Mageia Bugzilla – Bug 11852
openttd new security issue CVE-2013-6411
Last modified: 2013-12-06 23:03:45 CET
A CVE was allocated for a security issue in openttd on November 29:
The issue is fixed upstream in 1.3.3 and there's a patch linked from the upstream advisory:
Mageia 3 is also affected.
Steps to Reproduce:
Requested freeze push for Cauldron and pushed 1.3.3 to core/updates_testing for mga3.
QA team, please test new release  for mga3. Steps to reproduce are in upstream security tracker (link in comment 0). There're also other fixes  in this new release.

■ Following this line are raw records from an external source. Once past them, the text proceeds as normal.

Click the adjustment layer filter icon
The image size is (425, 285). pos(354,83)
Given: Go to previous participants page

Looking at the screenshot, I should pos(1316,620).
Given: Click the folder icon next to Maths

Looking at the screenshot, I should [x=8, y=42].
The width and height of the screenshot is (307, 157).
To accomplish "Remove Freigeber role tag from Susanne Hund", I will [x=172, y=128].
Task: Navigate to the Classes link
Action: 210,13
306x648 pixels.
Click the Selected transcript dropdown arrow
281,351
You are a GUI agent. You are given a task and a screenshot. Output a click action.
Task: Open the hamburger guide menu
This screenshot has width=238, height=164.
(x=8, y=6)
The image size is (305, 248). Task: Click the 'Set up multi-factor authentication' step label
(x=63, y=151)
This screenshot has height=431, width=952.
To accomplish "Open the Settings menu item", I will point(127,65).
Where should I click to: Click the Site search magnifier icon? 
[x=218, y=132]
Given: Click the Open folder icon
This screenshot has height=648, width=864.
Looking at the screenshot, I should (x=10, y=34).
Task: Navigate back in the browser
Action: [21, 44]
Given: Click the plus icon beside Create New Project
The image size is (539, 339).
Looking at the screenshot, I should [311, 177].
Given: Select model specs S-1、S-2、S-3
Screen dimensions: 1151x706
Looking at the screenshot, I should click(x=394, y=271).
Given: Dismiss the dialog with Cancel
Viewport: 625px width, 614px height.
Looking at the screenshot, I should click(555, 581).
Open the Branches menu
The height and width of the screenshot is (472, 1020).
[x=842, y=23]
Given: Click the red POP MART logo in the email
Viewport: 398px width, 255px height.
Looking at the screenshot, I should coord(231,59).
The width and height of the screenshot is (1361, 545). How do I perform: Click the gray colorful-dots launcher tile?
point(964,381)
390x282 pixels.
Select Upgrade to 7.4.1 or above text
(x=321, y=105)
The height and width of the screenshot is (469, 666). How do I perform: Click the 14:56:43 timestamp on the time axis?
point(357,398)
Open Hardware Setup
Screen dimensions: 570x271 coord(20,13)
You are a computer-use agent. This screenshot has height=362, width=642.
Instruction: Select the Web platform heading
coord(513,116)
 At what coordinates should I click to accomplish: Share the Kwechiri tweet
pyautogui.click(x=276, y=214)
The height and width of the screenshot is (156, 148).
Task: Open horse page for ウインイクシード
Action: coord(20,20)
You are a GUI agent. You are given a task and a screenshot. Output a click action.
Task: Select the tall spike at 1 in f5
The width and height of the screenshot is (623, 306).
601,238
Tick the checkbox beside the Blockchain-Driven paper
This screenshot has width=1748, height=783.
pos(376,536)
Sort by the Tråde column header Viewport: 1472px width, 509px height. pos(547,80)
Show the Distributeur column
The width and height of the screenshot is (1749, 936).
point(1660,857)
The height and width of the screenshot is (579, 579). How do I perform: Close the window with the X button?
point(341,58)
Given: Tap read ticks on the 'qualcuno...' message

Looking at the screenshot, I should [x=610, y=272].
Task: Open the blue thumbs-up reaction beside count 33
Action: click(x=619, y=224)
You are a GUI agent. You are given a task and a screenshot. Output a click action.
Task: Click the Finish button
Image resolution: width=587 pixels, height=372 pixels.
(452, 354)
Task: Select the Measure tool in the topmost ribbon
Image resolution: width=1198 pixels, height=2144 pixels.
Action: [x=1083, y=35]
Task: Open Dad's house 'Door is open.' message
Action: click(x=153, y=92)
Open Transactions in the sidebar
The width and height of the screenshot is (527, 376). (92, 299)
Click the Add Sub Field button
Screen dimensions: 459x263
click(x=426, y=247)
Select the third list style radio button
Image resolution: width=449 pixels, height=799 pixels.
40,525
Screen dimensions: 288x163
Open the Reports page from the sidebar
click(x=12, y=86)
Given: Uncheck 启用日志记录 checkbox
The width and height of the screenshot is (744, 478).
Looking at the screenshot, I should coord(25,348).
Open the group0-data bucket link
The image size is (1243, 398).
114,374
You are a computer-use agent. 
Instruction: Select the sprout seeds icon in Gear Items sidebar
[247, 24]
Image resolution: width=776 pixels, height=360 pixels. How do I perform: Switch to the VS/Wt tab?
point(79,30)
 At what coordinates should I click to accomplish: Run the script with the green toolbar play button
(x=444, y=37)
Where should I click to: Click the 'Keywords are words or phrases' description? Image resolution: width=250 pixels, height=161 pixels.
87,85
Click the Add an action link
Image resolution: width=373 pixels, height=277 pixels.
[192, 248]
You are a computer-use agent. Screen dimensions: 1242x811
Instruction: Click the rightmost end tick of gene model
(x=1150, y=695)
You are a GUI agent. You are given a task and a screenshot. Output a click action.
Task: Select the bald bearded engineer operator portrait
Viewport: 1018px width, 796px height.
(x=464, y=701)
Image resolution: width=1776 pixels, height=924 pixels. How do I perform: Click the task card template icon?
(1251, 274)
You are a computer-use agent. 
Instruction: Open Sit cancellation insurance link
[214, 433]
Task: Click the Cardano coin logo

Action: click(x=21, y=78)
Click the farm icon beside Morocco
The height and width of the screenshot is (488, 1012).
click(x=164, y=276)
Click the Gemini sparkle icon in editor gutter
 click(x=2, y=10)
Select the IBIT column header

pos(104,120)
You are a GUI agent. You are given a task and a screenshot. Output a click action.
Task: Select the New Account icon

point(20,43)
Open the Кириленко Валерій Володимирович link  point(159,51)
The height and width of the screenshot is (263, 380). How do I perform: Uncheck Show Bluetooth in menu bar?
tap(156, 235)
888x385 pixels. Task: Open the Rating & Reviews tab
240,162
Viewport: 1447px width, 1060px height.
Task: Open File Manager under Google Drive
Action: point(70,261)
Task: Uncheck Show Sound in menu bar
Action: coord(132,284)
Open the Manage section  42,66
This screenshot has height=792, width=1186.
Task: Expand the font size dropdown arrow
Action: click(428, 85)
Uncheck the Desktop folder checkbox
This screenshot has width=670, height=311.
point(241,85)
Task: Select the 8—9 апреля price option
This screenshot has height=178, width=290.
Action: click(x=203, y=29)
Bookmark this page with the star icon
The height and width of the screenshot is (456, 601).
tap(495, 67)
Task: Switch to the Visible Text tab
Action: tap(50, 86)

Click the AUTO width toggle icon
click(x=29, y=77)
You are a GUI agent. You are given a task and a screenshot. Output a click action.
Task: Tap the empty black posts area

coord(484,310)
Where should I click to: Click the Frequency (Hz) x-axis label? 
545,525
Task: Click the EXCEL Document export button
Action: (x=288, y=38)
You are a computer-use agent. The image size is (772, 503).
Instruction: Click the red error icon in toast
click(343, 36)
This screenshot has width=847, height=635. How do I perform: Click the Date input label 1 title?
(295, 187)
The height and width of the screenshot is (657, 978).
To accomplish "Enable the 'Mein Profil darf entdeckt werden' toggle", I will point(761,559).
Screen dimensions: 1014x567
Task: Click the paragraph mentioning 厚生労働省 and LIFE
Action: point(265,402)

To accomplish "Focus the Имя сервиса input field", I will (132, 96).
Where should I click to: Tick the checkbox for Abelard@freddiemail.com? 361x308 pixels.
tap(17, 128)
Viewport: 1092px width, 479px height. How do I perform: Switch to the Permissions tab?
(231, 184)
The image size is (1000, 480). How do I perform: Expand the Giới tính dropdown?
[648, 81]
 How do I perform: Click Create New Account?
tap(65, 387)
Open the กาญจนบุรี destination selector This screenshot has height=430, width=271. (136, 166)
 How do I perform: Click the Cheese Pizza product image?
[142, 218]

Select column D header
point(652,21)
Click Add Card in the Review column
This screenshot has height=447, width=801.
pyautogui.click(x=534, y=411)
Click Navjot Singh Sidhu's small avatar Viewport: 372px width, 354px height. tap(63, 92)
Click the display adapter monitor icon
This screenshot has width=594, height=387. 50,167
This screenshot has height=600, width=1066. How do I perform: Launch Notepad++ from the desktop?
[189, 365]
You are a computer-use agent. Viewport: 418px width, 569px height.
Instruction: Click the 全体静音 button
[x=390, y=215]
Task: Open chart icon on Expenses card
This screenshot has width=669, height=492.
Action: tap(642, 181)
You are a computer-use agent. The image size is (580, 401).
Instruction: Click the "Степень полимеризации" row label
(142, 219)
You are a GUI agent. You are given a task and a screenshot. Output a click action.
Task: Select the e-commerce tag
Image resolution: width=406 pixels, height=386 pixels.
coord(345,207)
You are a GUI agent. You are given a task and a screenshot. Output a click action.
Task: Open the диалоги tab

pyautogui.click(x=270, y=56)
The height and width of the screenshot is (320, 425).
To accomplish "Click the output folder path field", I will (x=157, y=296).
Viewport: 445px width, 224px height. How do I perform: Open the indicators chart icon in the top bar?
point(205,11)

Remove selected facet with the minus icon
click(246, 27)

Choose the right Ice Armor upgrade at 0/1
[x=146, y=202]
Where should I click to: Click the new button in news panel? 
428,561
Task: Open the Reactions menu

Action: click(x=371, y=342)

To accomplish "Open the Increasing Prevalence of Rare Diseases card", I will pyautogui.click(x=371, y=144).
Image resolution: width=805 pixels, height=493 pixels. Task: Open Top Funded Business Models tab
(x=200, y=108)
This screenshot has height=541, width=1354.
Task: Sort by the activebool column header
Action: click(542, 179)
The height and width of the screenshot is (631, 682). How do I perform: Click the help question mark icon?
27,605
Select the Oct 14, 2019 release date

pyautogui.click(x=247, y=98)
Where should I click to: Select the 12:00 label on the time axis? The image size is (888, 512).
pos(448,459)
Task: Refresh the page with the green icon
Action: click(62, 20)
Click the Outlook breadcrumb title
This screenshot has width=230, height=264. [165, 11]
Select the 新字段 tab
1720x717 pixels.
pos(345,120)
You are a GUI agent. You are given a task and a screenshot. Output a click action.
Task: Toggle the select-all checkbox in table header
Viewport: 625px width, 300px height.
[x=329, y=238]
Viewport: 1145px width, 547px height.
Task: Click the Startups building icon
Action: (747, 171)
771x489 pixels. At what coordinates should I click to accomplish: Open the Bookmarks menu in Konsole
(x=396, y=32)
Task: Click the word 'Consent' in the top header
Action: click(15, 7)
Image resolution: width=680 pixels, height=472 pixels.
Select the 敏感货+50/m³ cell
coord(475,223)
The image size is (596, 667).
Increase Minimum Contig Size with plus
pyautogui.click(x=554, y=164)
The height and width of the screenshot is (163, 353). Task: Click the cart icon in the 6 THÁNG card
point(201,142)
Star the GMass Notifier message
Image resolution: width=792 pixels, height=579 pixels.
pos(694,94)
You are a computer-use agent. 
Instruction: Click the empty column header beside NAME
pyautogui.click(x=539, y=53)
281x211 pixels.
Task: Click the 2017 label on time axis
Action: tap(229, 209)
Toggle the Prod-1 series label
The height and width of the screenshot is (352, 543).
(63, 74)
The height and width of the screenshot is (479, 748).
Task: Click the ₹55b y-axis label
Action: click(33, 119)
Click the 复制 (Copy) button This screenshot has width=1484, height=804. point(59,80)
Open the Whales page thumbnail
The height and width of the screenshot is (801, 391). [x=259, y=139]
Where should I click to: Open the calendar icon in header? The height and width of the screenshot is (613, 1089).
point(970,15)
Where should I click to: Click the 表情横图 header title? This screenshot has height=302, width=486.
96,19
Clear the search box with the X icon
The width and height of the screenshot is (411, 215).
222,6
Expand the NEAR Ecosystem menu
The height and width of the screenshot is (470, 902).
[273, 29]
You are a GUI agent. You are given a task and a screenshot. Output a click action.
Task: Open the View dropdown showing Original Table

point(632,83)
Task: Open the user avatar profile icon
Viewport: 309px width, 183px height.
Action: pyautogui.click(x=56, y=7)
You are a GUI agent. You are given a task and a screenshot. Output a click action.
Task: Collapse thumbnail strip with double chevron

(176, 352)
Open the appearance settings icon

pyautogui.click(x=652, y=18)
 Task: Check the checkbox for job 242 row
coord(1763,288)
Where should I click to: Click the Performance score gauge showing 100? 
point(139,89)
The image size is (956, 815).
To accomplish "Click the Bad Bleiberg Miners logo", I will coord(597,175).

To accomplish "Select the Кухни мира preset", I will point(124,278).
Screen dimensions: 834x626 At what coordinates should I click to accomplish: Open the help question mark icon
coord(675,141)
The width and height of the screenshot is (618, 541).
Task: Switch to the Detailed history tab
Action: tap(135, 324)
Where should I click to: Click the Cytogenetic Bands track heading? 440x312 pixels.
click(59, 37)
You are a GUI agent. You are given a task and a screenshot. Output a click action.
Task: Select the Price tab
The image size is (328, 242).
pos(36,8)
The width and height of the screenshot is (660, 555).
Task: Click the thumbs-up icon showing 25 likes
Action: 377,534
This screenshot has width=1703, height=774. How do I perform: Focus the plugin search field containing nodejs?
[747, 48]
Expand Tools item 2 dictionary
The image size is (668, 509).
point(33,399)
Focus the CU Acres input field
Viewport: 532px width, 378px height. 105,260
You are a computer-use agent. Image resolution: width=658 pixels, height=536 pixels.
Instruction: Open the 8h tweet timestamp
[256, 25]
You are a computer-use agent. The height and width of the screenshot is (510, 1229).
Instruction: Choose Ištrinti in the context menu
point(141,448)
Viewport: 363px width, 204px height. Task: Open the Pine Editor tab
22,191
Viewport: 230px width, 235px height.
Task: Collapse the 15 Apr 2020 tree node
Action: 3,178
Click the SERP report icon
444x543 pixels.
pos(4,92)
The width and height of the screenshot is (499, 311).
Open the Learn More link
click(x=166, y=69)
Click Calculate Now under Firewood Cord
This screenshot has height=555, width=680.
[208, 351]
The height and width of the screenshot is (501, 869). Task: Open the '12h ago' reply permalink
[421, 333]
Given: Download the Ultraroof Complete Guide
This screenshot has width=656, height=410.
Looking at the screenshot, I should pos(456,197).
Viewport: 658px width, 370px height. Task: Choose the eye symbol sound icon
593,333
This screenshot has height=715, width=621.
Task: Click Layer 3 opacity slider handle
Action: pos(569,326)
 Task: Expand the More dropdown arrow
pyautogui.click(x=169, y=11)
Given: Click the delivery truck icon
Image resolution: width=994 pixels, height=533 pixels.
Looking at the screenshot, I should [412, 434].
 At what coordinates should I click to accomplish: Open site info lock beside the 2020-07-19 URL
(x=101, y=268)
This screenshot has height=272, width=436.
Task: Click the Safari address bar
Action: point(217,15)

Updated openttd package fixes security vulnerability:
A missing validation in OpenTTD before 1.3.3 allows remote attackers to cause
a denial of service (crash) by forcefully crashing aircraft near the corner of
the map. This triggers a corner case where data outside of the allocated map
array is accessed (CVE-2013-6411).
Updated packages in core/updates_testing:
Advisory 11852.adv committed to svn.
Testing complete on Mageia 3 i586 and x86_64.
Someone from the sysadmin team please push 11852.adv to updates.
Just a reminder that this needs pushed in Cauldron first.
openttd-1.3.3-1.mga4 submitted for Cauldron.